Chuva, chuvisco, chuvarada: por que a USP alagou tanto assim?

Raia olímpica e avenida da universidade estão localizadas em cima do local de inundação natural do Rio Pinheiros

Por Pedro Ezequiel

Imagine que embaixo do seu sapato tem veias de um rio. É o que acontece: a USP foi construída sobre a área de vazão do Pinheiros, o que traz riscos de inundação para a parte mais baixa do campus, como a Raia, a Faculdade de Educação e a Praça do Relógio, por exemplo.

Na madrugada do dia 10 de fevereiro, a capital paulista recebeu 247 milímetros de chuva, a maior quantidade já esperada para o mês de fevereiro em 37 anos. Ela causou estragos em toda a cidade: foram registrados 1.043 pontos de alagamento, 193 desabamentos e 219 quedas de árvores, segundo o Corpo de Bombeiros.

Os rios Tietê e Pinheiros transbordaram. O segundo entrou na USP, se juntou as águas da Raia Olímpica, e inundou boa parte da Avenida Professor Mello de Morais até a Escola Politécnica.

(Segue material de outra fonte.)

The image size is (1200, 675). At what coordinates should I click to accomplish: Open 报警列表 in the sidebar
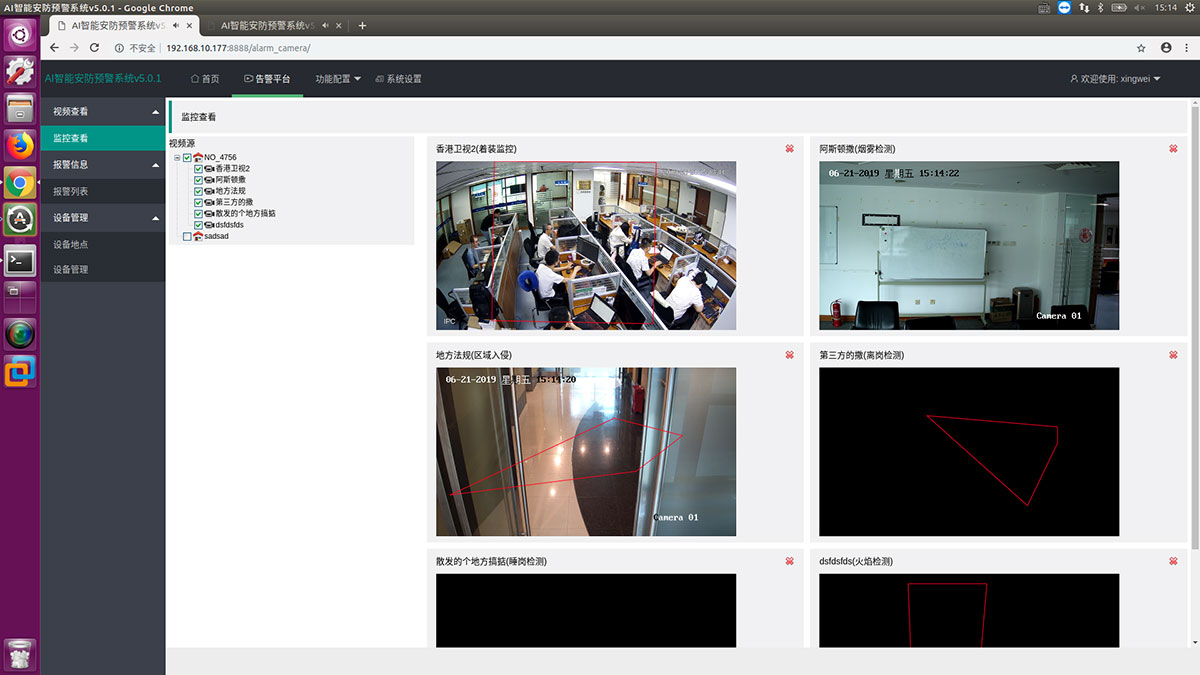tap(71, 191)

Mas a culpada pelo minidilúvio é só a chuva?

Um post nas redes sociais viralizou respondendo que o buraco é mais embaixo. Literalmente. “SP está debaixo da água porque aprovamos um plano de avenidas que impunha o soterramento de rios e córregos para dar passagem às grandes avenidas que hoje nos levam para todos os lados dessa metrópole”, escreveu Ana Carolina, que faz parte de um grupo de trabalho e estudos sobre águas do Departamento de Geografia da Faculdade de Filosofia, Letras e Ciências Humanas.

Com supervisão do professor Fernando Nadal, ela e os colegas Breno Schmidtke e Weslley Cruz buscam entender os rios e a relação com o espaço da USP. “Escrevi aquele texto para orientar, porque tinha muita gente falando sobre as enchentes e culpando o descarte inadequado de resíduos sólidos, que acaba colocando a culpa na população. Fiz o post para alertar que não”, conta a estudante. 

Ela explica que o problema não é simples de resolver. “Nós tivemos uma matéria no Instituto de Estudos Brasileiros (IEB) Lá, a professora Vanderli [Custódio] explicou: inevitavelmente, se a gente fizesse a limpeza de todos os bueiros da capital, ainda sim teríamos enchentes, porque a ocupação de São Paulo foi feita de forma inadequada. Ela foi feita em cima das várzeas”.

O detalhe em azul na imagem do mapa SARA BRASIL 1930 mostra o leito original do Pinheiros. Com as obras, as curvas foram para debaixo da USP – os “braços” cinzas. “Esses rios corriam com curvas sinuosas em grandes faixas de planície de inundação. Periodicamente elas eram ocupadas por águas das cheias, e, depois, escoadas lentamente de volta para o rio. As várzeas funcionavam como locais de amortecimento de cheias, uns ‘piscinões naturais’”, explicam os integrantes do grupo de estudos.

Em contrapartida, a USP tem uma área verde que ajuda a reter a água no solo e regular a vazão do rio ao longo do ano. Sem a presença dela, a água da chuva escoaria mais rapidamente. No site da Prefeitura do Campus da Capital são contabilizadas  mais de 3 mil árvores e 924.836 m² de áreas verdes e ajardinadas na Cuaso. Também é informada que existe uma rede de drenagem de 45 km.

O JC tentou o contato com a Prefeitura do Campus para saber sobre as medidas já adotadas para prevenção dos alagamentos e a reparação dos danos causados pela chuva de fevereiro. Até o momento do fechamento desta reportagem, a prefeitura não retornou aos questionamentos.

A Secretaria de Infraestrutura e Meio Ambiente do Estado de São Paulo disse que “promove ações de reflorestamento das áreas verdes com maior plantio de árvores e preservação das nascentes do Estado” para que esse “aumento da cobertura vegetal e a permeabilidade do solo contribuam para a diminuição da emissão de gases de efeito estufa e também para que a água da chuva não chegue em alta velocidade nas áreas urbanas”.